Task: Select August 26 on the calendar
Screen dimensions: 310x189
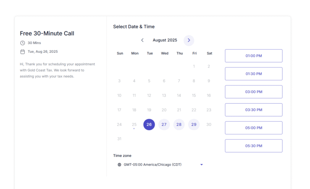Action: click(149, 125)
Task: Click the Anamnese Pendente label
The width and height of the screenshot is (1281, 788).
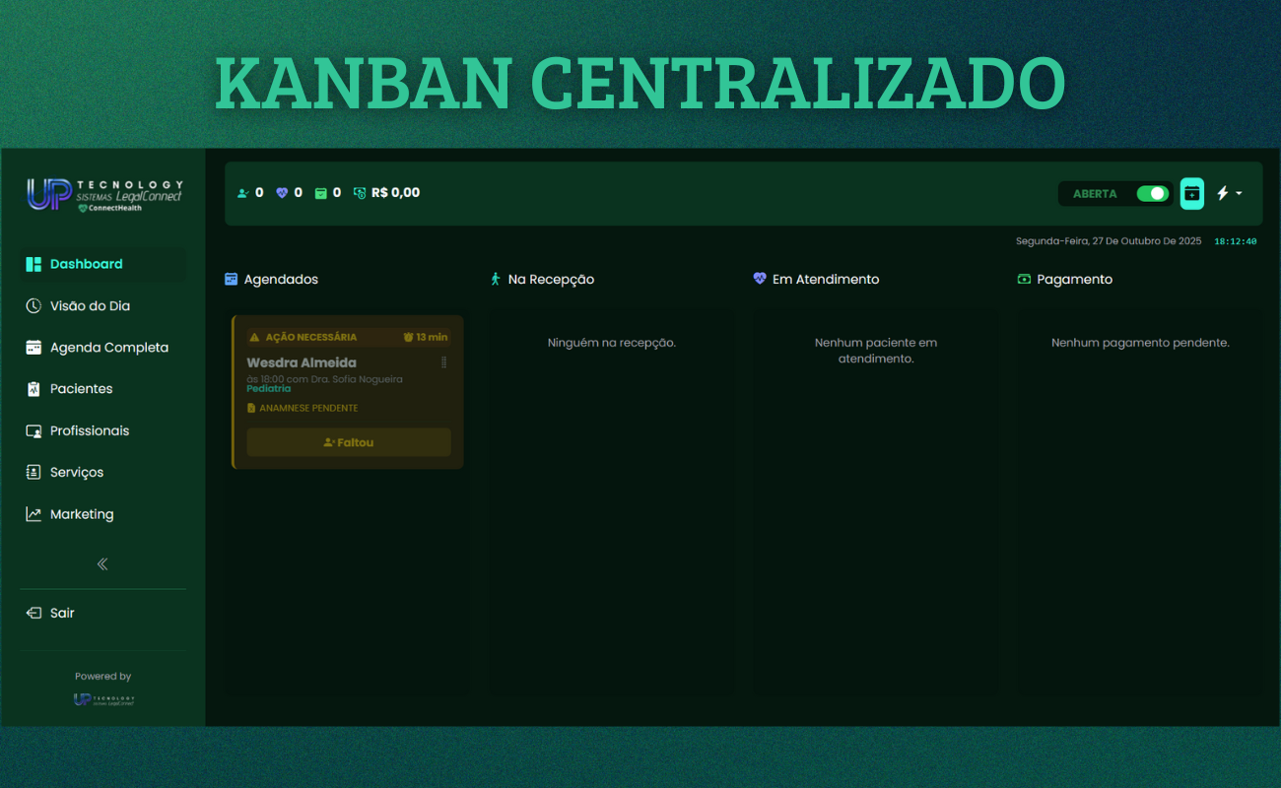Action: 307,408
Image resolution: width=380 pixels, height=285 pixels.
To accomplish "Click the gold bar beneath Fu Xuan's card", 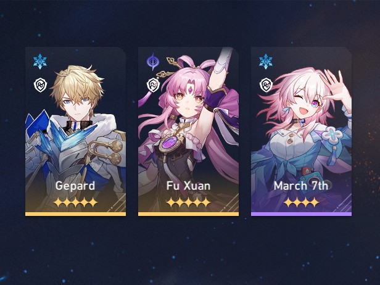I will [x=188, y=214].
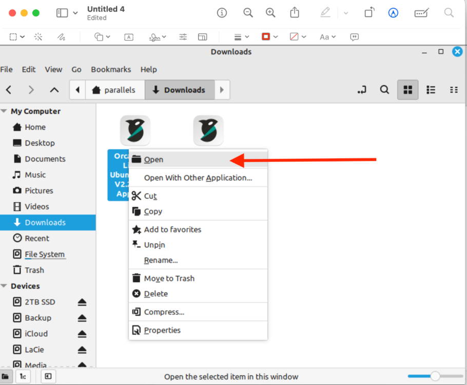
Task: Collapse the My Computer section
Action: click(4, 111)
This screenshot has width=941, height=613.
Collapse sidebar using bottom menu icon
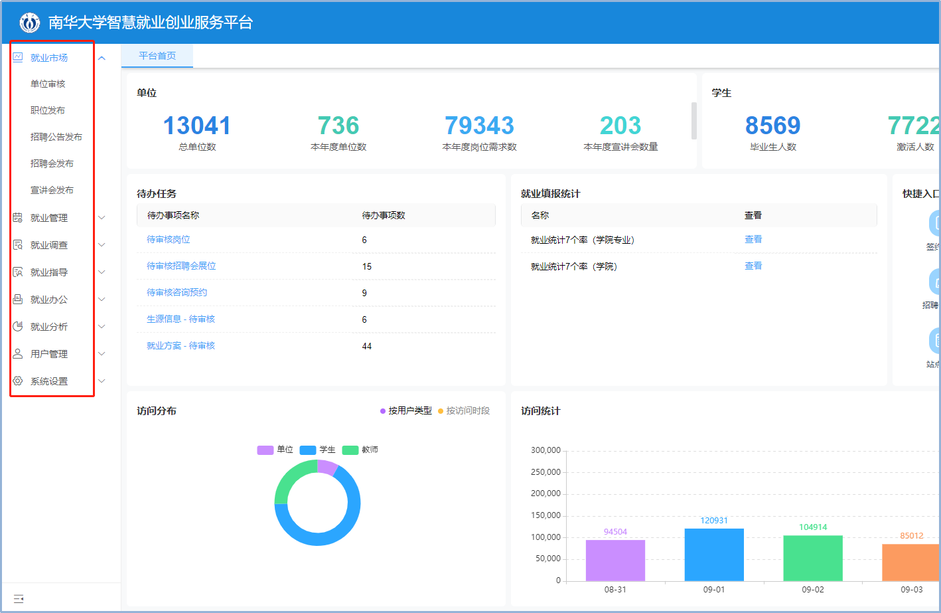tap(19, 599)
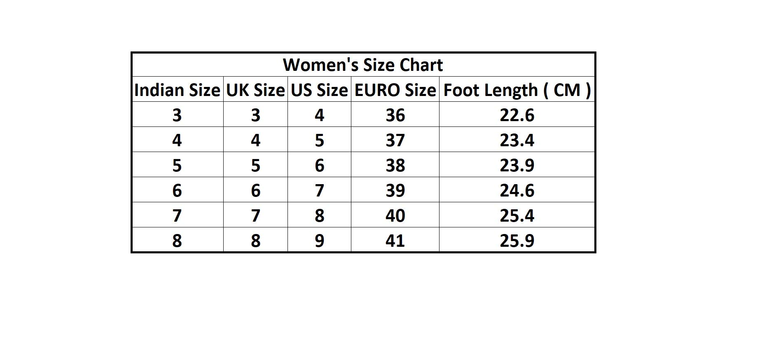
Task: Select the EURO Size column header
Action: tap(395, 90)
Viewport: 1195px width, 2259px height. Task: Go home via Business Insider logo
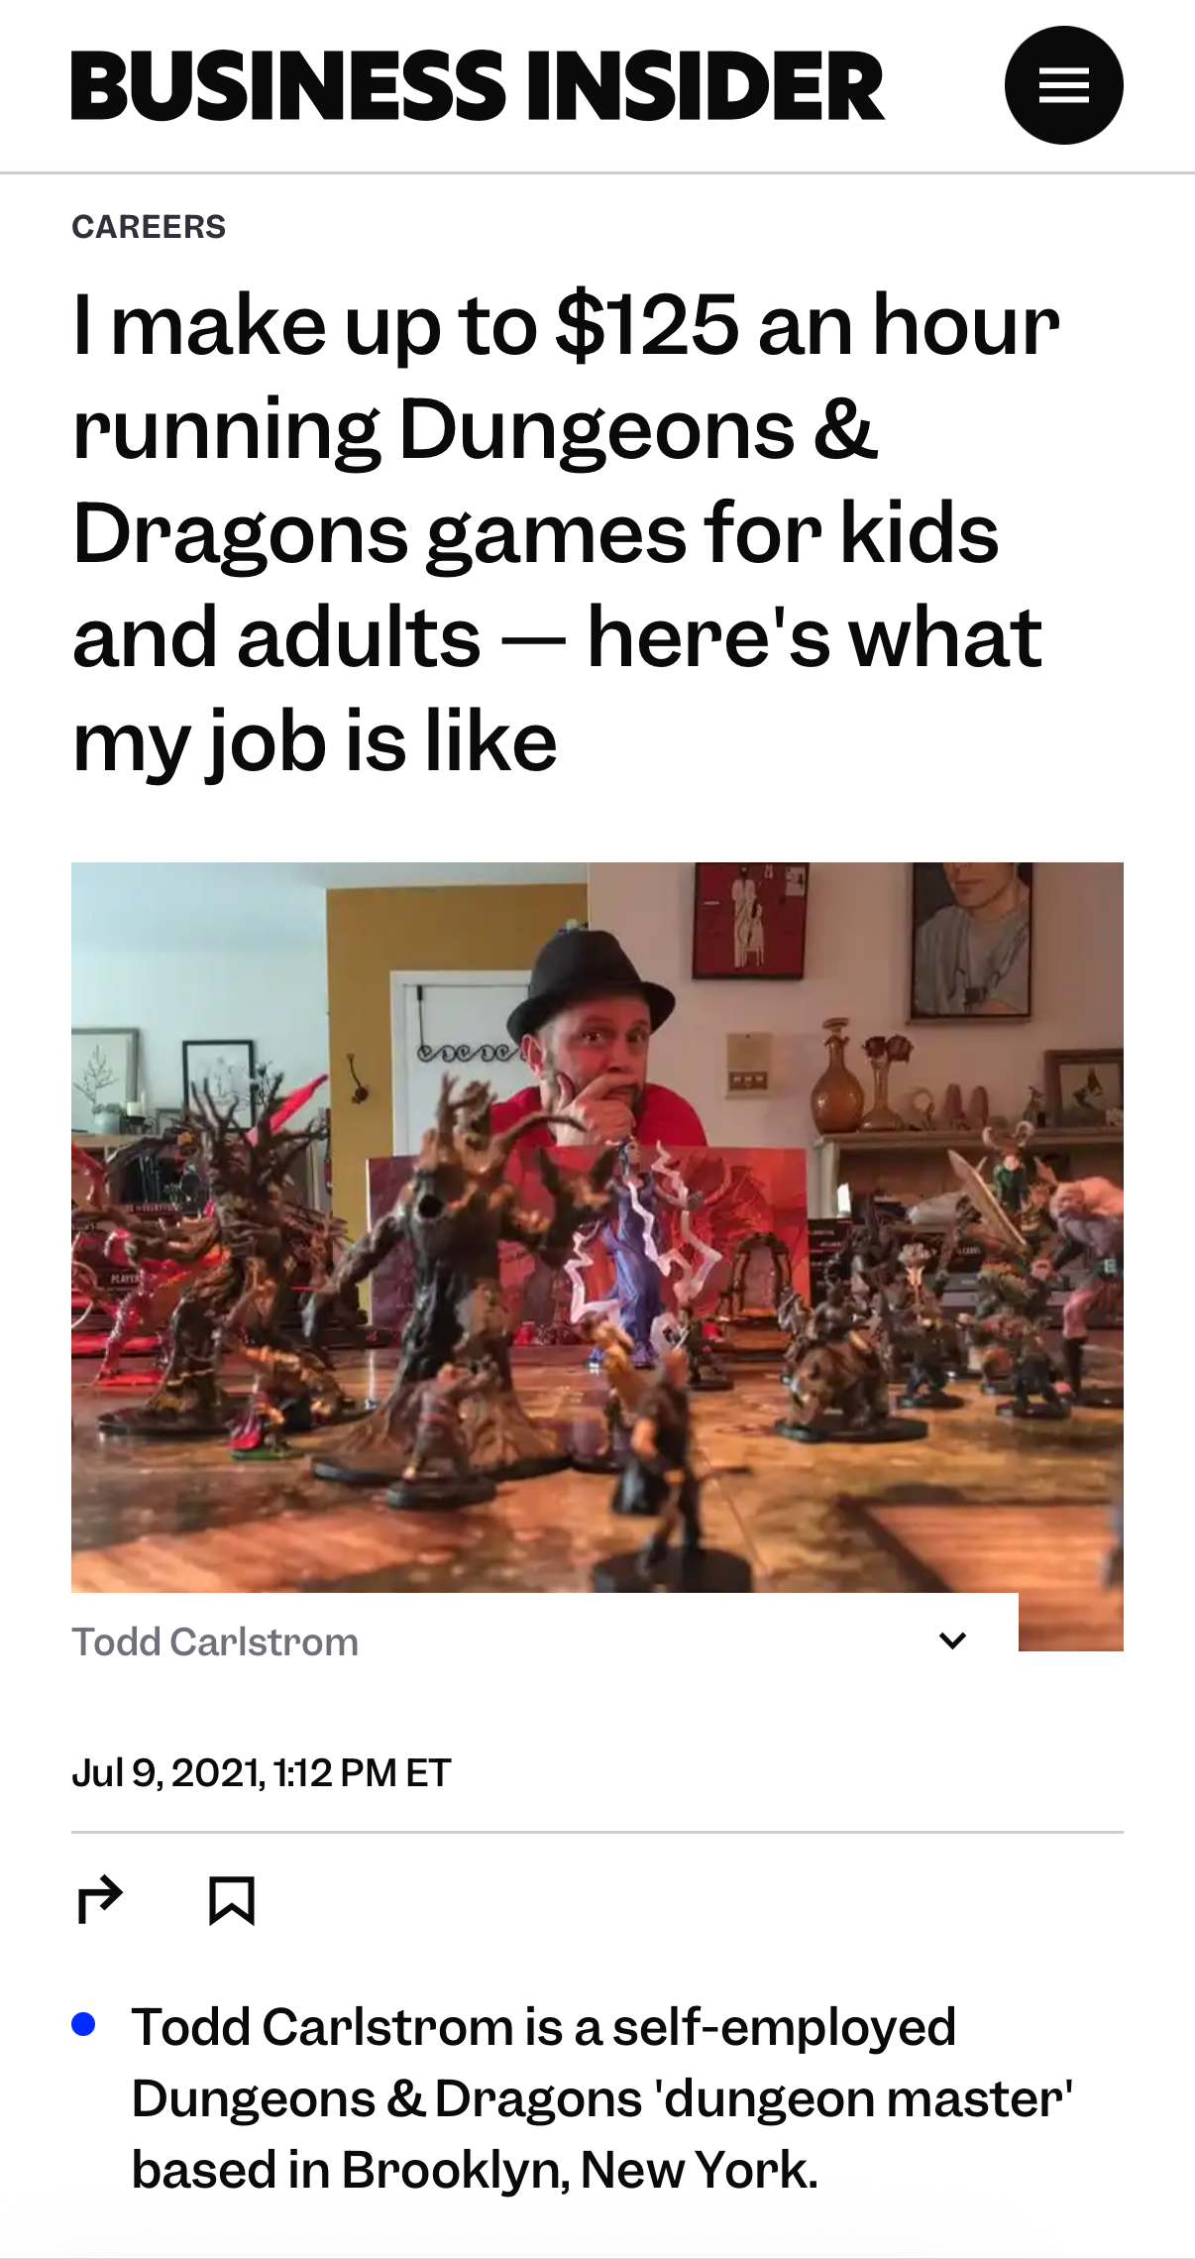click(478, 85)
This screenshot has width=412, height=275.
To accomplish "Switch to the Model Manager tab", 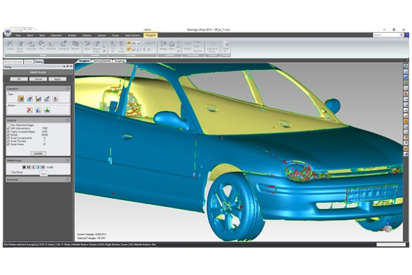I will [13, 62].
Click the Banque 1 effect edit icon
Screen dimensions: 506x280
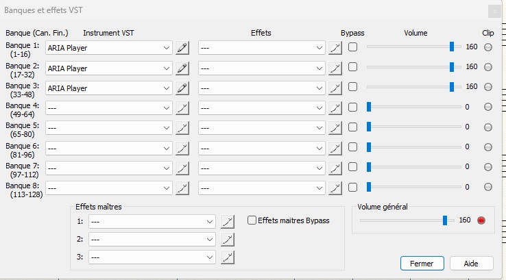(335, 48)
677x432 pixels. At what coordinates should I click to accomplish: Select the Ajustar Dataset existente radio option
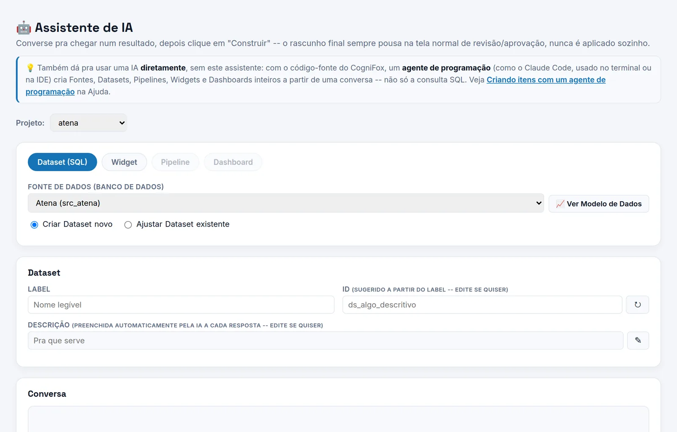[x=128, y=224]
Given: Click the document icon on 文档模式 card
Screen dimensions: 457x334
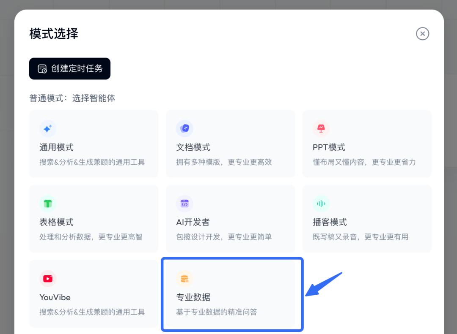Looking at the screenshot, I should [184, 128].
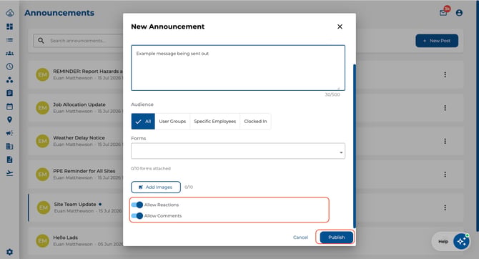Click the Cancel link
Image resolution: width=479 pixels, height=259 pixels.
pos(300,238)
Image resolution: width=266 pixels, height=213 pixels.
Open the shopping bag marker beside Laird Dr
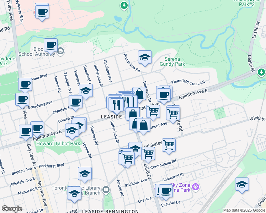click(143, 126)
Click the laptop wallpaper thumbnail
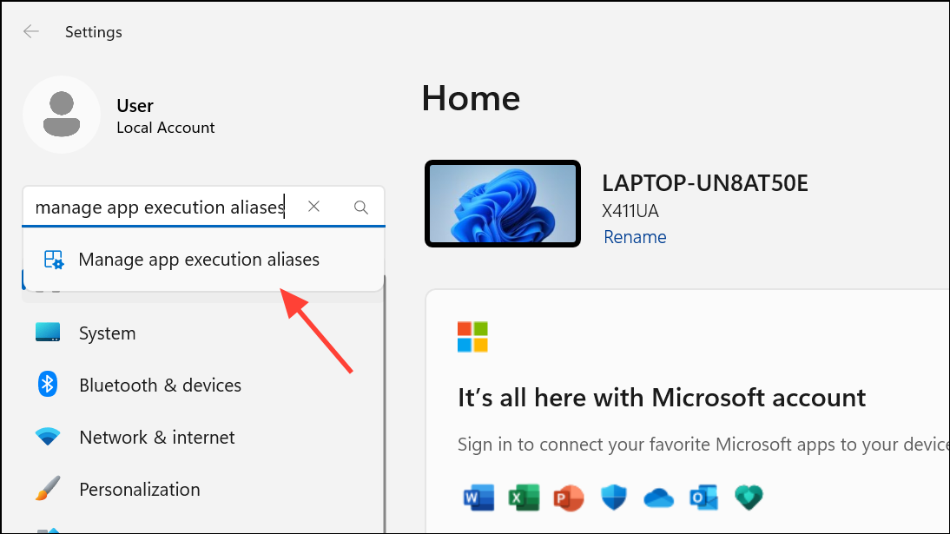The height and width of the screenshot is (534, 950). (502, 202)
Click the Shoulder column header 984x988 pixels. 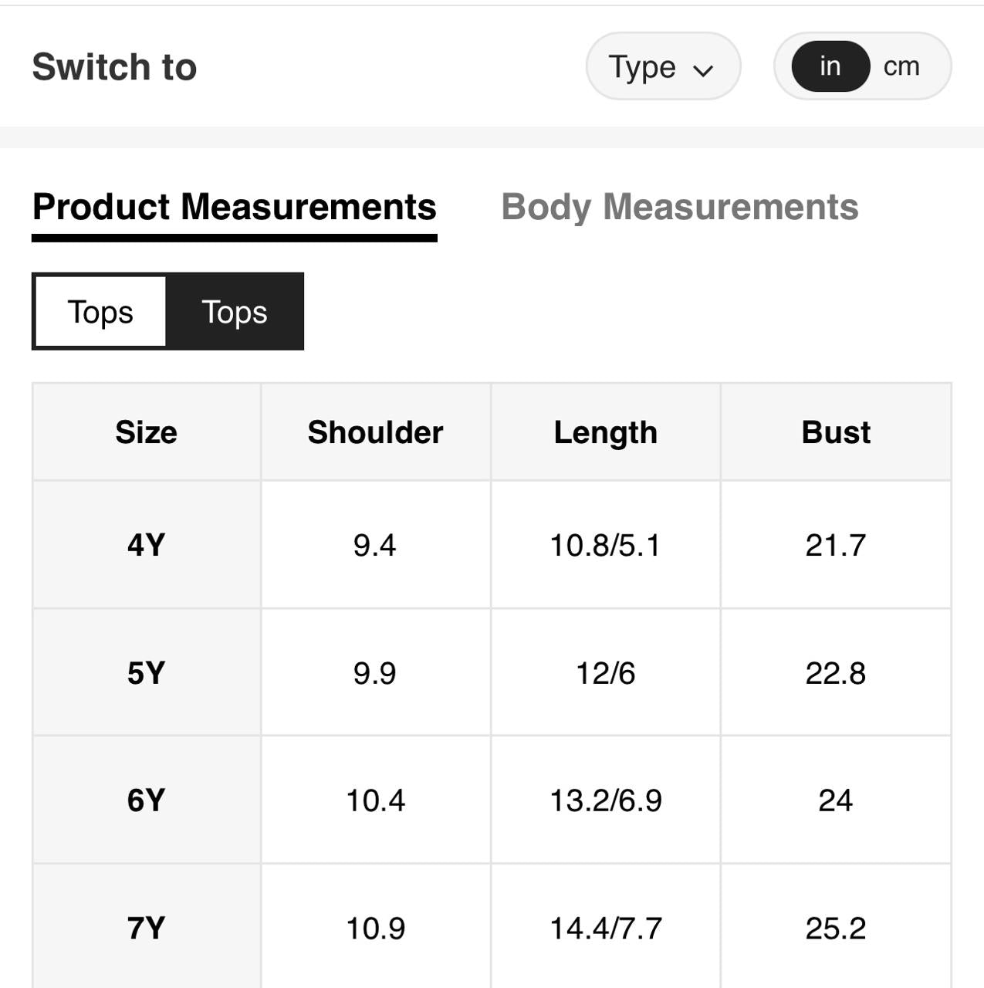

→ **What you are asked to do**
Look through the entries above. Copy out every line holding the word "This".

→ **Output below**
This screenshot has width=941, height=613.
This screenshot has width=412, height=275.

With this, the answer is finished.